S.T. Coleridge As a Romantic Poet- Part II



Dramatic and Musical features of S.T Coleridge:

The poems of Coleridge are dramatic with dialogues and sudden changes. The way the story is unveiled in "The Rime of Ancient Mariner" is nothing but drama with greater amount of suspense and fantastic change of events and situations. The wedding guest does is held by the arm though he pleads:

"The Bridegroom's doors are opened wide
And I am next of kin".

The Mariner has little interest in his resentment and continues: "there was ship".

The old Mariner is all set out to experience the unbelievable and the untold figures in a state of terror and horror:

"We could not speak, no more than if
We had been chocked with soot."

Coleridge's poetry and music are identical because of the use of melodious tone and rhyming by the poet. In below lines the music is appealing to the readers and listeners:

"A savage place! As holy and enchanted
As e'er beneath a waning moon was haunted"

Suspension of disbelief:

means that the reader would be willing to believe a fantastic story by suspension of disbelief about unlikeness of the tale, provided that, a writer is capable of infusing "human interest and a semblance of truth" into it. Coleridge has been successful in creating this suspension of disbelief in almost all his poems. In "Kubla Khan", we are willing to believe the poet:
"I would build that dome in air,
That sunny dome! those caves of ice!
And all who heard should see them there..."

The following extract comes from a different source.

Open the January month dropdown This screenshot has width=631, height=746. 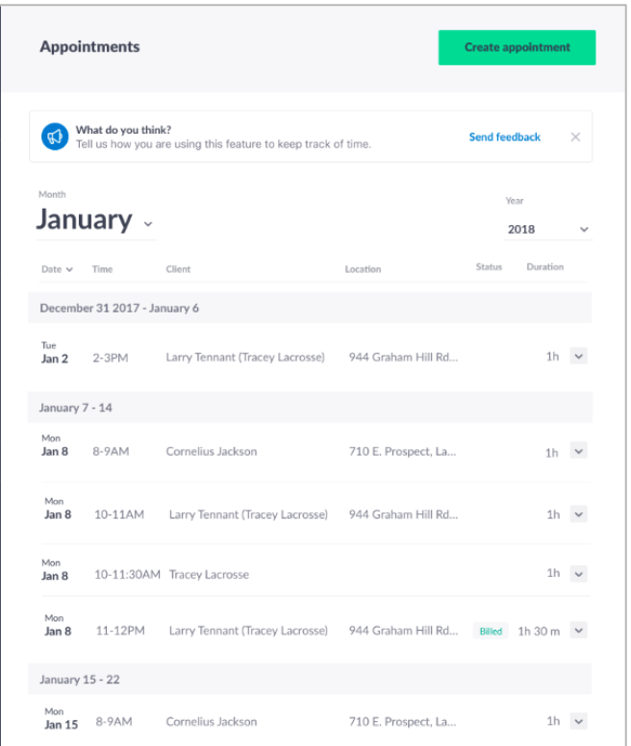click(x=96, y=221)
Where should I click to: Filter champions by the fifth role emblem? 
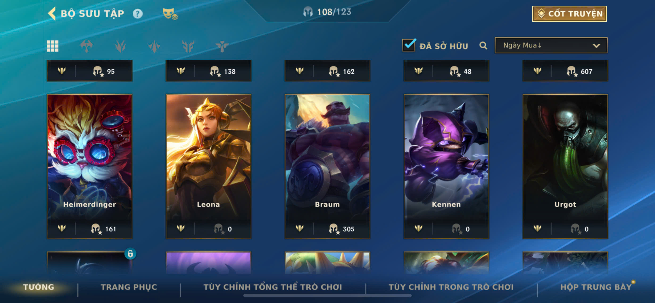[x=222, y=46]
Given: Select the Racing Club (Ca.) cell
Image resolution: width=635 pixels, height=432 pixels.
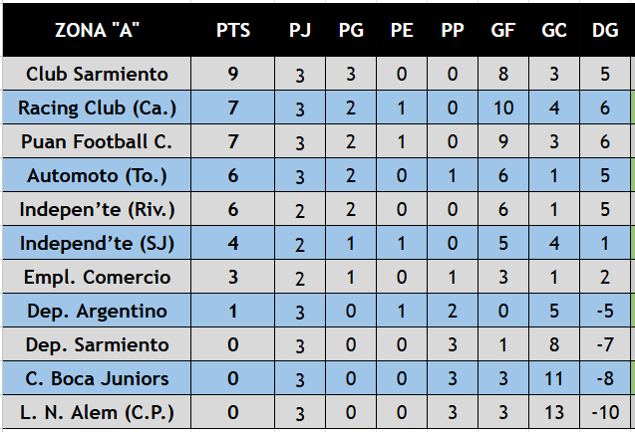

In "The Rime of the Ancient Mariner" the strange manner in which the old Mariner holds the arm of the "wedding guest" is not much different from the readers that are firmly held by the story of the fantastic story of the mariner. This is all with suspension of disbelief on the part of the reader. We don't want to believe what the poet is saying, but we are captivated by the beautiful tale and are willing to believe its apparent truth.


Read Part I...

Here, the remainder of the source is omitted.